A Guide to Configure and Set up Amundsen on GCP (Google Cloud Platform)
Share this article
Coping up with various data sources and structures is often grueling for data engineering teams, finding what’s in the data warehouse or a data lake, and even more so for business and analytics teams. Metadata catalogs and data discovery engines help sort out the problems mentioned above. Amundsen is one such open-source metadata catalog. It helps you get more out of your data.
Is Open Source really free? Estimate the cost of deploying an open-source data catalog 👉 Download Free Calculator
This step-by-step guide will take you through setting up Amundsen on GCP (Google Cloud) using Docker. You’ll be using Amundsen with its default database backend of neo4j. Alternatively, you can also use Apache Atlas to provide the backend.

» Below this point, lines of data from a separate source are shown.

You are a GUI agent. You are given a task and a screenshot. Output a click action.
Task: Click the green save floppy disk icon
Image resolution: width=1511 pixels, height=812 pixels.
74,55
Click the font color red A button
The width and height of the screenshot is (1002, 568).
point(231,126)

Eight steps to setup Amundsen on GCP #
- Create a Google Cloud VM
- Configure networking to enable public access to Amundsen
- Log in to the Cloud VM with Cloud Shell and install Git
- Install Docker and Docker Compose on your GCP VM
- Clone the Amundsen GitHub repository
- Deploy Amundsen using Docker Compose on GCP
- Load sample data using Databuilder
Step 1: Create a Google Cloud VM #
Start by logging into your Google Cloud account. You’ll be installing Amundsen on a fresh instance, so go ahead and spin up a new VM instance, as shown in the image below:
Once you finish configuring your instance, you’ll be able to get the instance details by clicking on the named link from the list of instances, as shown in the image:
Going to the instance using the link will take you to the following page, with details like Instance Id
, Zone
, Machine type
and so on.
Step 2: Configure networking to enable public access to Amundsen #
Set inbound & outbound traffic rules #
As this project concentrates on getting you started with Amundsen, you can allow all ingress and egress traffic from the VPC associated with your VM. Allowing all traffic is usually not recommended for production. To enable all traffic, go to the VPC and use the Firewall option on the left panel to see the list of firewall rules. There might be a few rules already present. Remove all those rules and add the two rules shown in the image below to the firewall:
Verify networking details #
Use the kebab (three vertical dots) menu for your instance to navigate to the View network details
option, as shown in the image below:
Analyze the network using connectivity tests #
As you’ve allowed all traffic on ports, reaching the VM from the internet will not be a problem. However, if you decide to limit incoming and outgoing traffic, you can navigate to the VPC network and create a connectivity test in the Network analysis
section shown below:
The source is a random public IP from the internet in the above example. You’ve tested whether requests from that IP can reach your VM on port 5000. You can view the result summary under the Last configuration analysis result
column. You can also view details of the connectivity test by clicking on the VIEW
link, as shown in the image below:
Step 3: Log in to Google Cloud VM and install Git #
Connect to the Google Cloud VM #
There are several ways in which you can interact with your VM. The simplest way is to use the cloud shell, as it doesn’t require setting any passwords or worrying about SSH keys. You can connect using SSH in your browser by pressing the SSH
link or using one of the options in the dropdown shown in the image below:
Google Cloud creates and transfers temporary SSH keys to your VM, enabling your to access your VM:
Once Google Cloud transfers your SSH keys to the VM, you will land at the following screen inside your VM:
Install Git #
As this is a completely fresh installation, it won’t have many standard tools that you might use. You will first need to install Git on your machine. Make sure that your Debian apt
package manager is up to date using the following commands:
$ sudo apt update
$ sudo apt install git
Verify if Git has been installed correctly by checking the installed version of Git.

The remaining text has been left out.